Texte présenté —
┄┄┄┄┄┄

Ainsi, la durée d’une journée de travail ne doit pas excéder les forces des ouvriers, et les temps de repos doivent être proportionnés à la nature du travail, à la santé des travailleurs, et adaptés aux circonstances. Ces principes s’appliquent particulièrement aux femmes et plus encore aux enfants, qui ne doivent entrer à l’usine qu’après avoir développé leurs forces physiques, intellectuelles et morales. Un travail trop précoce risquerait de compromettre leur éducation, comme une plante flétrie avant maturité. 

Concernant la rémunération, Léon XIII prône une entente entre patrons et ouvriers : « Que le patron et l’ouvrier concluent les conventions de leur choix, notamment sur le salaire. Mais au-dessus de leur libre volonté, une loi de justice naturelle exige que le salaire permette à l’ouvrier sobre et honnête de subvenir à ses besoins. »

┄┄┄┄┄┄

Segment de données —

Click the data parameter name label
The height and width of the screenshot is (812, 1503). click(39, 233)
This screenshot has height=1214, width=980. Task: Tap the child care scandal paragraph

┄┄┄┄┄┄

Énoncé —
Recopiez sans la moindre modification le passage du texte sur la condition ouvrière qui commence aux mots « Ainsi, la durée » et s'achève après « flétrie avant maturité. ». Les lignes qui précèdent constituent un matériau indépendant du texte présenté.

Corrigé de l'exercice —
Ainsi, la durée d’une journée de travail ne doit pas excéder les forces des ouvriers, et les temps de repos doivent être proportionnés à la nature du travail, à la santé des travailleurs, et adaptés aux circonstances. Ces principes s’appliquent particulièrement aux femmes et plus encore aux enfants, qui ne doivent entrer à l’usine qu’après avoir développé leurs forces physiques, intellectuelles et morales. Un travail trop précoce risquerait de compromettre leur éducation, comme une plante flétrie avant maturité.